RECORDS PROVIDED:
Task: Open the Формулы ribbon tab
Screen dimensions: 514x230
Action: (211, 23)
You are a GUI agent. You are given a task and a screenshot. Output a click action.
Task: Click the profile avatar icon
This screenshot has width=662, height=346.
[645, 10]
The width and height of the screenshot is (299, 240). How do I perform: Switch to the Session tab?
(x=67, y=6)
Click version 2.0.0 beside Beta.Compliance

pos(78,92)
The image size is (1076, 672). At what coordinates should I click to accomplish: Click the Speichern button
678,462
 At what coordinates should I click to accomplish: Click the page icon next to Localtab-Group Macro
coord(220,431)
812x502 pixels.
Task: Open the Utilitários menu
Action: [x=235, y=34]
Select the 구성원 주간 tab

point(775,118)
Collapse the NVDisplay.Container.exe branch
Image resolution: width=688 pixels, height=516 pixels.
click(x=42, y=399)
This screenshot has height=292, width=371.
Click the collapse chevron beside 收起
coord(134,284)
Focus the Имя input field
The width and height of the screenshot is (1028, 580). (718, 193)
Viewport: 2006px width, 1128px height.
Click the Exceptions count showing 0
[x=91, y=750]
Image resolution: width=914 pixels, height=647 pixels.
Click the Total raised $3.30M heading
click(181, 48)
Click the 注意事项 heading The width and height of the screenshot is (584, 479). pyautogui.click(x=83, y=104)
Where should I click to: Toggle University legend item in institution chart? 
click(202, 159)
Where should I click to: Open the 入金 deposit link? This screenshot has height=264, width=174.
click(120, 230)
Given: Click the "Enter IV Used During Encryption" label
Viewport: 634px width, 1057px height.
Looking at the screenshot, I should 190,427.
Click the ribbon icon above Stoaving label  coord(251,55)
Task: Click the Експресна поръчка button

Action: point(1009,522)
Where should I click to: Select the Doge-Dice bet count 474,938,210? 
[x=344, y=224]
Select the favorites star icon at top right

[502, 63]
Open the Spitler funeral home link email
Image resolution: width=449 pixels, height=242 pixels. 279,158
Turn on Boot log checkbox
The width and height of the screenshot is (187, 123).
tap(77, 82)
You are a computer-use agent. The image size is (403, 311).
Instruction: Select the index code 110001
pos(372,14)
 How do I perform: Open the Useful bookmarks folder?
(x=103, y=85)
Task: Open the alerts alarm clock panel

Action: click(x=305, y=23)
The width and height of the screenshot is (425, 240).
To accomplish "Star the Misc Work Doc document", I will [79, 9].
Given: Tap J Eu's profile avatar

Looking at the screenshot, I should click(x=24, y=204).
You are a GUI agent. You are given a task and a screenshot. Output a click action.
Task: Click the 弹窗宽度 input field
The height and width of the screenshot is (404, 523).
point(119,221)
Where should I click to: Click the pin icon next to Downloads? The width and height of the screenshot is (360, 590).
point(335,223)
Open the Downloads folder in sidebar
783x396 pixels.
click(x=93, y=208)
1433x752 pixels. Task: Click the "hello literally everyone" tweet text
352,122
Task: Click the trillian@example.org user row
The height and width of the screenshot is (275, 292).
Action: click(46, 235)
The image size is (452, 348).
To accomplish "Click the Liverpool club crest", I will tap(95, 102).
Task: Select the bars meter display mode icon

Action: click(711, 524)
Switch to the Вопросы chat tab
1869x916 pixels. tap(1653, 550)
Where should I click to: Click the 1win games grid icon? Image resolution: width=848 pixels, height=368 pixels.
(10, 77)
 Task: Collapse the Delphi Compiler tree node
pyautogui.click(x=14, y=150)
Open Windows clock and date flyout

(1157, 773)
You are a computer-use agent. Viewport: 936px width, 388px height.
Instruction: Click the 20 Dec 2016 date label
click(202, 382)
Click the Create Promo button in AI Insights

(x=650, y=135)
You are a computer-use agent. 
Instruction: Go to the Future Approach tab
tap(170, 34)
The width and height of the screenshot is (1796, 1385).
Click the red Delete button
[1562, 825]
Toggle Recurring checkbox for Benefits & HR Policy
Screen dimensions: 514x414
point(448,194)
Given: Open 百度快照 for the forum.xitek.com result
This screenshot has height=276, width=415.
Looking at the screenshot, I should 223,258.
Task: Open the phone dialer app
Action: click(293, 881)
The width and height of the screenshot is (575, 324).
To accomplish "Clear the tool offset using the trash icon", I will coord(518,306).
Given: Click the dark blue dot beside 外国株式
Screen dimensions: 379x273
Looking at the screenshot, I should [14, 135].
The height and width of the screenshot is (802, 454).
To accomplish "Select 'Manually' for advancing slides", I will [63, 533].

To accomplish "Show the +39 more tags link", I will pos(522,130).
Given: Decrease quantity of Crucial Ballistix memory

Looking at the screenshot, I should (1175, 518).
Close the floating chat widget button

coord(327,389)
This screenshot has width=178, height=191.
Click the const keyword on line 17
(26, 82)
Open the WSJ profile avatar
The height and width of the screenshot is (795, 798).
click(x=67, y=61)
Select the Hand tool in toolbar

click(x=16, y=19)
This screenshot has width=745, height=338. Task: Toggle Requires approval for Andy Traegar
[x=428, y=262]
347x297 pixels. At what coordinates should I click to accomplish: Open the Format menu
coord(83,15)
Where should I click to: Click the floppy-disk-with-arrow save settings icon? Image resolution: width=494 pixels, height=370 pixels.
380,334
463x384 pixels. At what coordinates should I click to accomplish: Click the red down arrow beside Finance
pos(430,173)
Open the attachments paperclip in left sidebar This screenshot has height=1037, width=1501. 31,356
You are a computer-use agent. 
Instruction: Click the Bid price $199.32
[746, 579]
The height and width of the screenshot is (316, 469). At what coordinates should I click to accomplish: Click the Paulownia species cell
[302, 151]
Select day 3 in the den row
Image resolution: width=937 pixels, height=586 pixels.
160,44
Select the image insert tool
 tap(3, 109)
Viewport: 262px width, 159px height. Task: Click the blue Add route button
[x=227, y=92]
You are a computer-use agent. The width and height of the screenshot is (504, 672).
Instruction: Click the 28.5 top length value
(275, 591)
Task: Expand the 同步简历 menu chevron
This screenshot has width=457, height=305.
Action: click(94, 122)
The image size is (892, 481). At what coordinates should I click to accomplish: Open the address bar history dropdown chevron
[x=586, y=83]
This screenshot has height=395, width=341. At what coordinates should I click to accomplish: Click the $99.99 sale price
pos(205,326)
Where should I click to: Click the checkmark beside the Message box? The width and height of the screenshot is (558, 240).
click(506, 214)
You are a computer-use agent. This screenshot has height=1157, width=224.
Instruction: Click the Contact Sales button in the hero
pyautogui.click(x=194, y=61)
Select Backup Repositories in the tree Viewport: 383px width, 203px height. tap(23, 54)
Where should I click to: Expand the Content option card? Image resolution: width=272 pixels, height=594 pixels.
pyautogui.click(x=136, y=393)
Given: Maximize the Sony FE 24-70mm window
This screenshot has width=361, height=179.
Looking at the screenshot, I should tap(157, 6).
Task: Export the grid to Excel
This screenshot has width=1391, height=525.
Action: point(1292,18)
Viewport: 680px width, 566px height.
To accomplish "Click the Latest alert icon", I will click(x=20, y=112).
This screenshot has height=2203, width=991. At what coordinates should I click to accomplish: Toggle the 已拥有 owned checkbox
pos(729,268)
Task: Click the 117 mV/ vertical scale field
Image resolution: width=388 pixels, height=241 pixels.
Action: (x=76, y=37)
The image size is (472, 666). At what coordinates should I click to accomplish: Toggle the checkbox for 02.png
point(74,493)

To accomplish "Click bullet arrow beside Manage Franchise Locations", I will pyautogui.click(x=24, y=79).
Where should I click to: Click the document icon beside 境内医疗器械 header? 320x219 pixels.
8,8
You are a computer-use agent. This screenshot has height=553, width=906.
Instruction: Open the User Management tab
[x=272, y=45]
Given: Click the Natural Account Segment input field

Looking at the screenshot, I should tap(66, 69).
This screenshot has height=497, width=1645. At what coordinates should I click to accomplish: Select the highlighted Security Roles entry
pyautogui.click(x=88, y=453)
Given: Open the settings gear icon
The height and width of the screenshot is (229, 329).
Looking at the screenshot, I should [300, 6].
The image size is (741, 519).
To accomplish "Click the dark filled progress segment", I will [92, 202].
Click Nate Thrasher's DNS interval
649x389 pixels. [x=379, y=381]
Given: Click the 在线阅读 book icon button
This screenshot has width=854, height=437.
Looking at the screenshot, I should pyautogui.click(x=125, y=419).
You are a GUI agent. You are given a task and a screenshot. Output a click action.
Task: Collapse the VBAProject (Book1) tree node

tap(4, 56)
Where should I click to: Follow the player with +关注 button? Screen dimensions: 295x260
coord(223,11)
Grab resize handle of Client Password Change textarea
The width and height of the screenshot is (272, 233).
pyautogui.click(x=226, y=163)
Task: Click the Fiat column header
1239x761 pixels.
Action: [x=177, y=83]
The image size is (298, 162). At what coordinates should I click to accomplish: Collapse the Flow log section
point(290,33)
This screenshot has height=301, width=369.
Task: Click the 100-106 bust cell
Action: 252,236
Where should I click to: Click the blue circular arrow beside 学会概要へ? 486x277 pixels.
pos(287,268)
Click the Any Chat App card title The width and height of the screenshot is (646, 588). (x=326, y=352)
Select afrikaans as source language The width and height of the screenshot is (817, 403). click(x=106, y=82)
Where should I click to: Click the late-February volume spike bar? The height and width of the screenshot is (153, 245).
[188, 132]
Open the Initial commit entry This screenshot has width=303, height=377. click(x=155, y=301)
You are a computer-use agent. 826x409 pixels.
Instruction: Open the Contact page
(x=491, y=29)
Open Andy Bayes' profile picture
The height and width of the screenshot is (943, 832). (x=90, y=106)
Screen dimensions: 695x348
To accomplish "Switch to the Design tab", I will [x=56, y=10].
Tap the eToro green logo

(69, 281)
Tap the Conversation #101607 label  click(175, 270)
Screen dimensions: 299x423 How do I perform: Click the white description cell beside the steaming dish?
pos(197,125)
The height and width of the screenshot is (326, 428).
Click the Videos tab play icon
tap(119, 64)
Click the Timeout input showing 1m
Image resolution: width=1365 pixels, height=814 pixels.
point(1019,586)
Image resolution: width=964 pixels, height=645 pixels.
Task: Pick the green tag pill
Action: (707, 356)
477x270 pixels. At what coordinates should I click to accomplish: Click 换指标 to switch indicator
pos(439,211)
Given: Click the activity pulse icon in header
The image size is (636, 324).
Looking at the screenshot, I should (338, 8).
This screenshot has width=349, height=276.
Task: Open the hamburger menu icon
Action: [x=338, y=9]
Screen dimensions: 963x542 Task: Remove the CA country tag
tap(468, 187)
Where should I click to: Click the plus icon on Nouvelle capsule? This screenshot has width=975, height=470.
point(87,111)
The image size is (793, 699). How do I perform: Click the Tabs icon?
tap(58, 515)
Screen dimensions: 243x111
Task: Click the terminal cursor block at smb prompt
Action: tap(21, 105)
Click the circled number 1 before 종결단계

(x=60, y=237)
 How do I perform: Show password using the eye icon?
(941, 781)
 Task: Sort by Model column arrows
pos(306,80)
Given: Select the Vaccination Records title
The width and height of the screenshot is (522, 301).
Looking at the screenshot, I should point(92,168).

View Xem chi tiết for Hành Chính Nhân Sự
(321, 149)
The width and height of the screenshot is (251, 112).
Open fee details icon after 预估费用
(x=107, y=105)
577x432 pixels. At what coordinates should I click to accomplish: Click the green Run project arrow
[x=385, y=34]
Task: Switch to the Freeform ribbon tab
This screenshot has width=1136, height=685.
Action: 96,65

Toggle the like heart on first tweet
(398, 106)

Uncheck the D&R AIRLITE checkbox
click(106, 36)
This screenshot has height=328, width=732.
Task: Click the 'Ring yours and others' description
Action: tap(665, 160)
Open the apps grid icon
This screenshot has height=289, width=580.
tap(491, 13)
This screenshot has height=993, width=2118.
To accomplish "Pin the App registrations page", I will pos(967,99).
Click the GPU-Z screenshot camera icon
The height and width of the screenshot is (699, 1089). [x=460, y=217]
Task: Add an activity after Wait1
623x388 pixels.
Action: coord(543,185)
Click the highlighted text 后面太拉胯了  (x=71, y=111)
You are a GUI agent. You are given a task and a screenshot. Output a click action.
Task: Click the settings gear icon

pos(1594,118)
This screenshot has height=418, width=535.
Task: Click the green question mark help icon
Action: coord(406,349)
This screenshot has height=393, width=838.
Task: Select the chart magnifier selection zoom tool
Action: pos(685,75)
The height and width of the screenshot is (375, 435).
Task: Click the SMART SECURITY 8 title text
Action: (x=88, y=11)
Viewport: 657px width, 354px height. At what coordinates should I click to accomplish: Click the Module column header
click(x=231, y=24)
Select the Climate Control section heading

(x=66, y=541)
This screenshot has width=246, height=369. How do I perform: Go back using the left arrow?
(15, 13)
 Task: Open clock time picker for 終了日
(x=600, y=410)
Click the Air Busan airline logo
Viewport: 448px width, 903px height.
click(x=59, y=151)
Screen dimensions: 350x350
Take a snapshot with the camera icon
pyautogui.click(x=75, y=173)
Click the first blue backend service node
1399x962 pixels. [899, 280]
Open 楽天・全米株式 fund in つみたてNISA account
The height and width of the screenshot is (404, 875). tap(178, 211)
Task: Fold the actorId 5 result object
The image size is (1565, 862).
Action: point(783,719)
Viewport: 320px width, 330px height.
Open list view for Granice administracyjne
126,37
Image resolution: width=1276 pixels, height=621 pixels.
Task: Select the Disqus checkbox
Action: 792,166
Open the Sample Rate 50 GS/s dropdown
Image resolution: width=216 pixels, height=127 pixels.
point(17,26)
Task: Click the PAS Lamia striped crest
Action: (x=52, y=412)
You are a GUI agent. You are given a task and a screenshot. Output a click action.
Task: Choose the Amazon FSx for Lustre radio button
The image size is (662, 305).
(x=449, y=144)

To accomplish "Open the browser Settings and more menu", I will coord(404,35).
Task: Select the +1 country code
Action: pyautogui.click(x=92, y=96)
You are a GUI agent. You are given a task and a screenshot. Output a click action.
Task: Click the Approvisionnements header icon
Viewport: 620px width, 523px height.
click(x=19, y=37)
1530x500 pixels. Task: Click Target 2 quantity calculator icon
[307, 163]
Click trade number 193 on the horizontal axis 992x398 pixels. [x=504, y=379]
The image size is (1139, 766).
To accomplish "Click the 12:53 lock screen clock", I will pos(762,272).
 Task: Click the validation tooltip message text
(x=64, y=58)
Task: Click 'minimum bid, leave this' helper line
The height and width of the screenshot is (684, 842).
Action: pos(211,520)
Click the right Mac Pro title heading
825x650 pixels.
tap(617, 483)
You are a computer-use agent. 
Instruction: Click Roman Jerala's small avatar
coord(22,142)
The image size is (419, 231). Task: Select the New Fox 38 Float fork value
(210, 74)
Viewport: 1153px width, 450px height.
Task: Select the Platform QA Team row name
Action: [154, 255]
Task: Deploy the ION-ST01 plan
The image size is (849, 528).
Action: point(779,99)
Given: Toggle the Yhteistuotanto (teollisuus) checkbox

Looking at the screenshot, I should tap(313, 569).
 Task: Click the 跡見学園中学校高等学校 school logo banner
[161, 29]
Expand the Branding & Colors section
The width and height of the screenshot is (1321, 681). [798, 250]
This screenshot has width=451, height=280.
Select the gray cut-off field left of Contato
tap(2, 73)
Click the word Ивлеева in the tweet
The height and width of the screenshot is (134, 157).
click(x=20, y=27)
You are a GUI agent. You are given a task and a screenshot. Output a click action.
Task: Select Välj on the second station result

WORK ORDER:
Return every line of the preceding records in which the word "activity" appears.

REPLY TO THE TASK:
Given: Click the activity pulse icon in header
Task: Add an activity after Wait1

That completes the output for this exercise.